Credit & Security Terms


Please read the following Terms and Conditions carefully. They apply to the Goods supplied by CLEANLINE DISTRIBUTORS at the request of the Customer

DEFINITIONS:

Unless the context requires otherwise, terms defined in the body of this Agreement shall have that meaning throughout this Agreement and: "Address for Service" means the Postal address or Email address last notified by the Customer.

"Agreement": means the Application and the Credit Terms

"Application": means the Application for Credit Account made by the Customer.

"Credit Account": means the Credit Account provided by CLEANLINE DISTRIBUTORS at the request of and for the Customer to enable receipt of the Goods prior to payment.

“Credit Terms”: means these Credit and Security Terms.

"Customer": means the person or legal entity described in the Application, buying the Goods from CLEANLINE DISTRIBUTORS.

"Default Event": means an event where –

a) the Customer fails, or in CLEANLINE DISTRIBUTORS’ opinion is likely to fail, to comply with the terms of the Agreement, or any other contract with CLEANLINE DISTRIBUTORS; or

b) the Customer commits an act of bankruptcy; or

c) the Customer enters into any composition or arrangement with creditors; or

d) if the Customer is a company:

1) the Customer does anything which would make it liable to put into liquidation, or has liquidators or voluntary administrators appointed; or

2) fails to provide a certificate of solvency within 10 days of receiving a written demand from CLEANLINE DISTRIBUTORS; or

3) a receiver or statutory or official manager is appointed over all or any of the Customers assets; or

4) a resolution is passed or an application is made for the liquidation of the Customer; or

5) the ownership or effective control of the Customer or the Customers business is transferred or the nature of the Customers businesses materially altered.

"Due Date": means the date notified by CLEANLINE DISTRIBUTORS to the Customer by which payment must be made and if no date is specified the 20th day of the month following the date of the invoice.

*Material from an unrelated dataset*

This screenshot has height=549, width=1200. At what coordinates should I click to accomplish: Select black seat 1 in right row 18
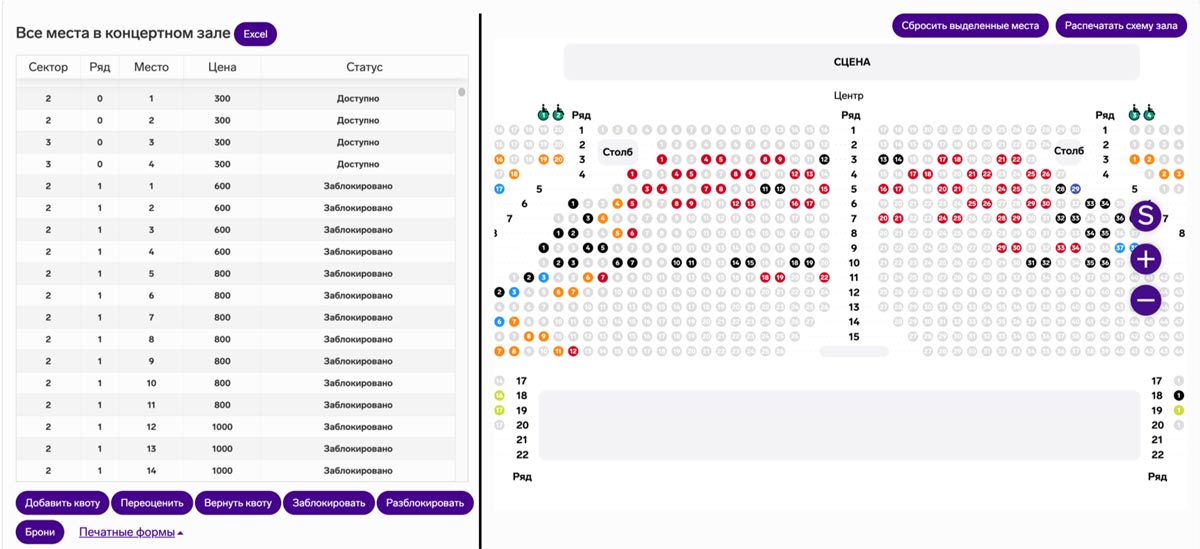(x=1179, y=396)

"Goods": means Workwear, PPE, Safety, Chemical and Washroom products, any other equipment, and business services supplied by CLEANLINE DISTRIBUTORS pursuant to orders placed by the Customer.

"PPSA": means the Personal Property Security Act 1999.

"Price": means the Purchase Price of the Goods and any other costs payable by the Customer under the Agreement.

"Sum Owing": means the Price charged by CLEANLINE DISTRIBUTORS for the Goods and any other amounts which CLEANLINE DISTRIBUTORS is entitled to charge under the Agreement and any other amounts owing by the Customer to CLEANLINE DISTRIBUTORS.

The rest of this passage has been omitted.